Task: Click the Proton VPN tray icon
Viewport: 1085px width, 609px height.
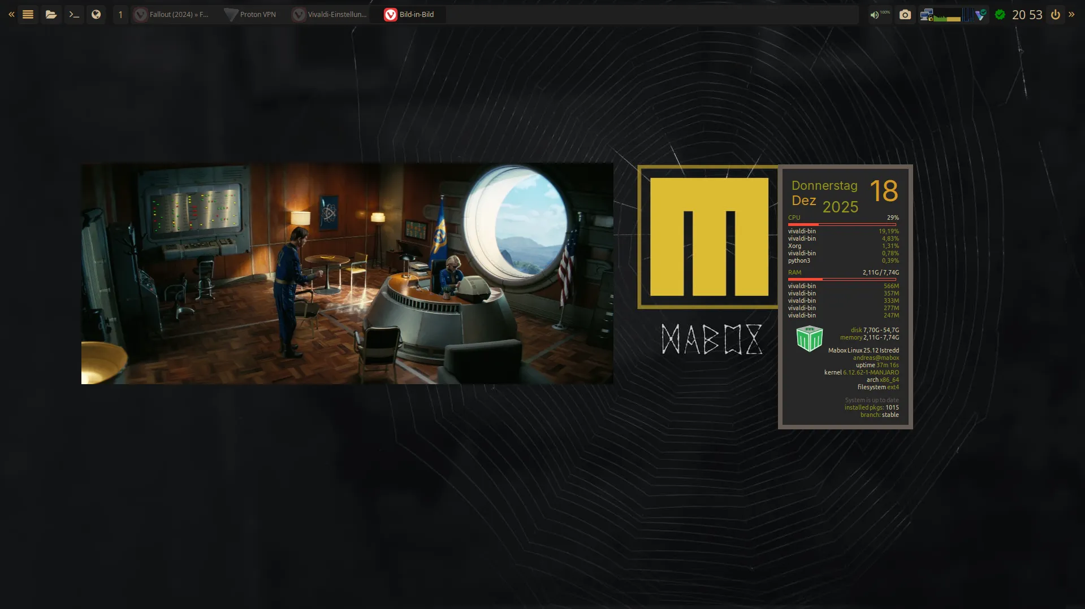Action: (x=981, y=15)
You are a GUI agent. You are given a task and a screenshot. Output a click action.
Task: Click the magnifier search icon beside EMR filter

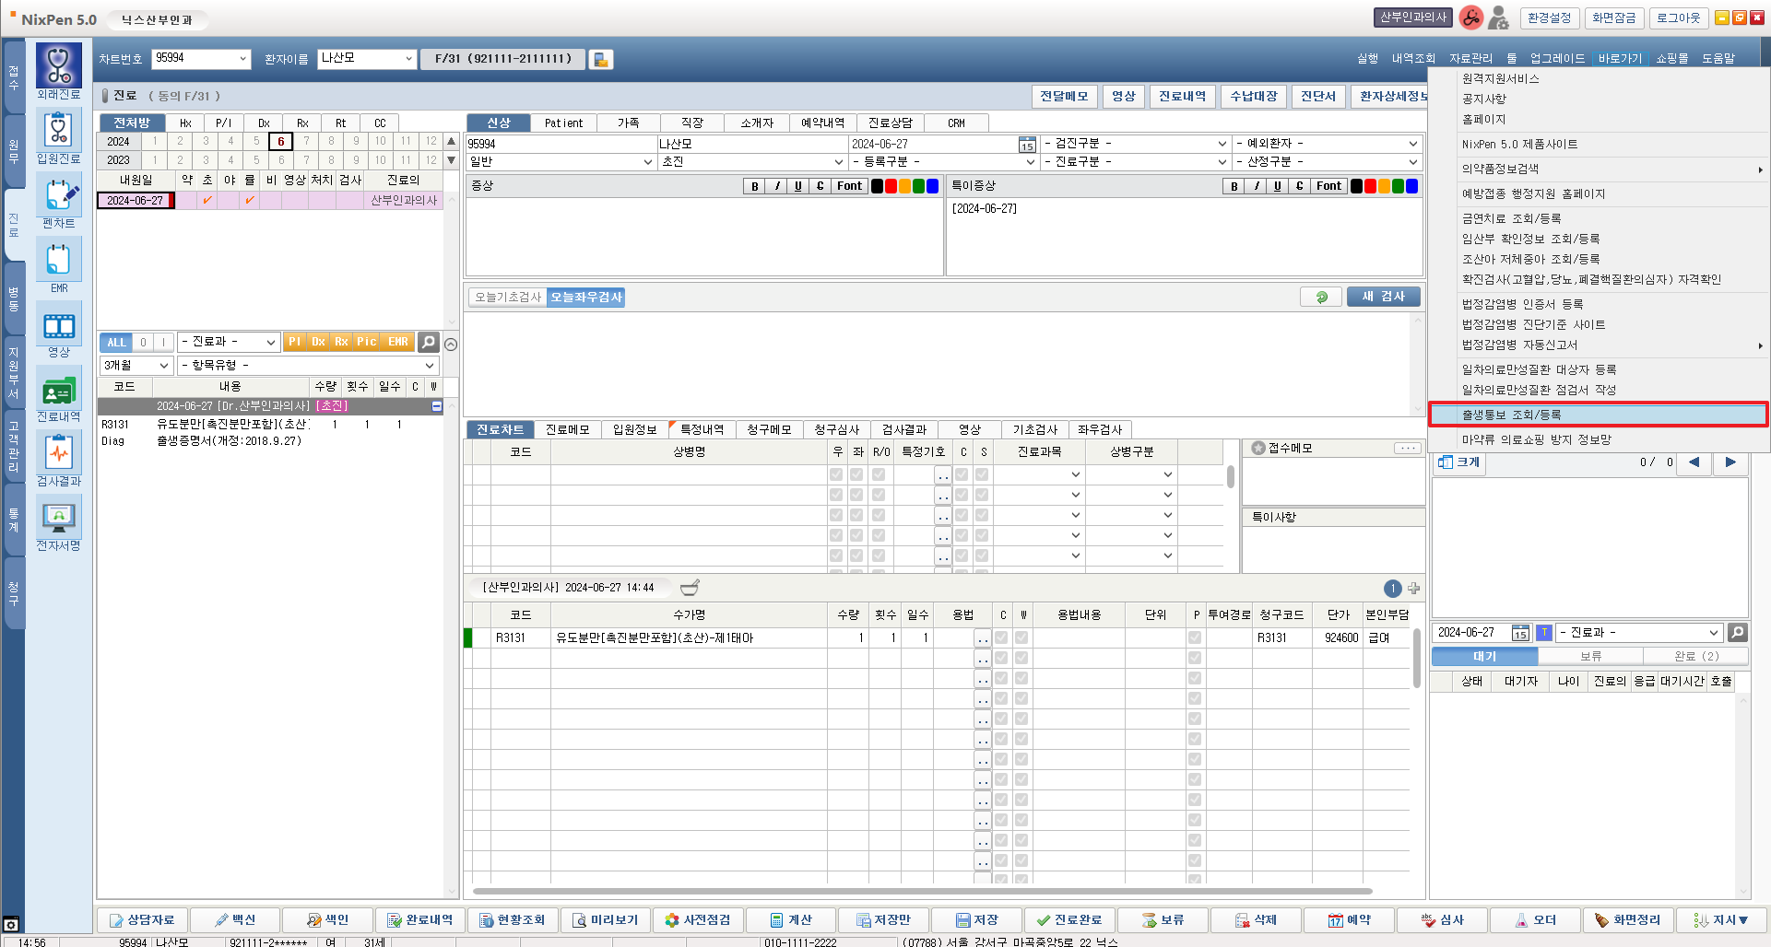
------------------------------
Rewrite the items above, replacing every "icon" with "button" and keeping everything else as it is. Leave the pictures out of your answer.

**Result below**.
Task: Click the Proton VPN tray button
Viewport: 1085px width, 609px height.
Action: (x=981, y=15)
You are a GUI agent. You are given a task and a screenshot. Output a click action.
Task: Click the magnifier search button beside EMR filter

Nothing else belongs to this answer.